Task to carry out. For the word "computer", search the records and show each line in which it occurs.

======== Stored data

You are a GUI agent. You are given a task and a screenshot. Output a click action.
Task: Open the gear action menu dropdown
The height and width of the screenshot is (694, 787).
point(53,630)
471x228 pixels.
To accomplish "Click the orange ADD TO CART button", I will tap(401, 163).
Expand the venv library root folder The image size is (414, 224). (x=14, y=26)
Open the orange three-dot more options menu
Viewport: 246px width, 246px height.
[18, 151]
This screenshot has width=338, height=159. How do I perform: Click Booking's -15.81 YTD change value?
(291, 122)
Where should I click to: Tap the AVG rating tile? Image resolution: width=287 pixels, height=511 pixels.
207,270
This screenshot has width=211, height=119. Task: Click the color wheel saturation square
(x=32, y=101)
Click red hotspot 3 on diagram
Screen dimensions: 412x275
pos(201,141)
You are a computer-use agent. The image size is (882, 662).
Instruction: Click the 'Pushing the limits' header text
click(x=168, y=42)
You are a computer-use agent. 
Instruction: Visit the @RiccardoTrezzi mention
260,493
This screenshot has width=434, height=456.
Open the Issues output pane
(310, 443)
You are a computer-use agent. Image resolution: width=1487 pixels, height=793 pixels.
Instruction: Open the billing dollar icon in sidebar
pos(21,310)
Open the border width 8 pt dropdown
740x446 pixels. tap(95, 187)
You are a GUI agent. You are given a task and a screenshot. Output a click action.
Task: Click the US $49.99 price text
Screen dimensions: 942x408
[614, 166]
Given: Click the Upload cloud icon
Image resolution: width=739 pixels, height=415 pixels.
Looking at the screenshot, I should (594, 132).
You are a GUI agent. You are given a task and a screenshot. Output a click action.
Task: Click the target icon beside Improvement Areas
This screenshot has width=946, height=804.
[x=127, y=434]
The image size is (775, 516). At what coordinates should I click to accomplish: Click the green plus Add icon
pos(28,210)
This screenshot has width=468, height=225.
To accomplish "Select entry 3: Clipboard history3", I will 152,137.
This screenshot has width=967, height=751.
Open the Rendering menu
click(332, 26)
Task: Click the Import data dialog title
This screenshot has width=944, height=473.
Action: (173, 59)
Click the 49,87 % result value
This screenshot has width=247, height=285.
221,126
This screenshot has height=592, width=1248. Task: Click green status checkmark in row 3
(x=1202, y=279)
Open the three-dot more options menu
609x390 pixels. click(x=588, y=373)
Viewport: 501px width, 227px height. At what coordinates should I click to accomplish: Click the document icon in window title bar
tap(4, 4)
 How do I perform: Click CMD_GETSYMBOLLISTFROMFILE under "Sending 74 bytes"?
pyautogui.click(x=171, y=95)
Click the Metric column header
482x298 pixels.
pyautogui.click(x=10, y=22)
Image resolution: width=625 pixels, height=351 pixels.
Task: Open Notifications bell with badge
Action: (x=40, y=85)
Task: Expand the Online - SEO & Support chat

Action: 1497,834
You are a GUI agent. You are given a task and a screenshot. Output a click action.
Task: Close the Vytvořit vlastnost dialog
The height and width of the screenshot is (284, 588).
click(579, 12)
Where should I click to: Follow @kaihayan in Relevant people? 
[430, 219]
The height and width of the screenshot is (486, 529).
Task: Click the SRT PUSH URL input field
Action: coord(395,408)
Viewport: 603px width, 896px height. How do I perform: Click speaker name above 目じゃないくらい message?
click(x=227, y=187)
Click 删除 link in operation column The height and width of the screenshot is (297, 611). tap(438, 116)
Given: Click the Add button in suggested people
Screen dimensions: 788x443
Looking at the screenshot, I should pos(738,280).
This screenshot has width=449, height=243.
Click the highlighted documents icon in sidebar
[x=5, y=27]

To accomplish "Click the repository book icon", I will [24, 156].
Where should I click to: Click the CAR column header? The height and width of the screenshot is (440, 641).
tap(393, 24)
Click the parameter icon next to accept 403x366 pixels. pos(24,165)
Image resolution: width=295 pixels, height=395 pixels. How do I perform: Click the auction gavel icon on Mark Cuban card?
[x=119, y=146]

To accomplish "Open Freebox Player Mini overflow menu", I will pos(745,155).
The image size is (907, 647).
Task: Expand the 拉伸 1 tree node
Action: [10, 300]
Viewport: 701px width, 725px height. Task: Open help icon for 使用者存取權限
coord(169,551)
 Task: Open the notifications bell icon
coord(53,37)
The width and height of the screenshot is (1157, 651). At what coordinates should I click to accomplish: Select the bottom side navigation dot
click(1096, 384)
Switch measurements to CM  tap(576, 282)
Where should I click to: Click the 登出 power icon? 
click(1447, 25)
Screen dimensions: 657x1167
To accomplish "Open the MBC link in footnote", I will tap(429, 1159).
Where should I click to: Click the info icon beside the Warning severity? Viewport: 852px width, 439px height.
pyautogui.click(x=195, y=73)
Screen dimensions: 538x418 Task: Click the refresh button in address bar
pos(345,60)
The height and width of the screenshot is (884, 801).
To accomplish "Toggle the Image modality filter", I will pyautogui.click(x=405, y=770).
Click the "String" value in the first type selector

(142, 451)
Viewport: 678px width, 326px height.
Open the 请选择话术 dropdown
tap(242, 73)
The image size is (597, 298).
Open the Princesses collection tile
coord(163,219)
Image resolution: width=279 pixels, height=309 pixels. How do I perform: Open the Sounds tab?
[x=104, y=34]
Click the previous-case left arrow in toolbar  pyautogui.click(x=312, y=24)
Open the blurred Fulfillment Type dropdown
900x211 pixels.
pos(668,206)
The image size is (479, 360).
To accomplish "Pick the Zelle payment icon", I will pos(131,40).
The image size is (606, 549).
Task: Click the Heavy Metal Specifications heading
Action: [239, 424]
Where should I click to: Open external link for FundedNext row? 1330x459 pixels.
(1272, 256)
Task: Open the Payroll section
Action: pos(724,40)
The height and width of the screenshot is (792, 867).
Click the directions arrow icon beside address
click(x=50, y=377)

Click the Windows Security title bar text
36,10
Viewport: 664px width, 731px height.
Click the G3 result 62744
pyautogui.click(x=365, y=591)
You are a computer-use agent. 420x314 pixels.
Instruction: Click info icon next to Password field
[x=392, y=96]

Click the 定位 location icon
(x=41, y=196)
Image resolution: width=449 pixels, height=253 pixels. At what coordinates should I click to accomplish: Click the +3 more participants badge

================

Solution to this problem.
You are a computer-use agent. The image size is (882, 662).
You are a computer-use agent. 
You are a computer-use agent. Image resolution: width=1487 pixels, height=793 pixels.
You are a computer-use agent. 420x314 pixels.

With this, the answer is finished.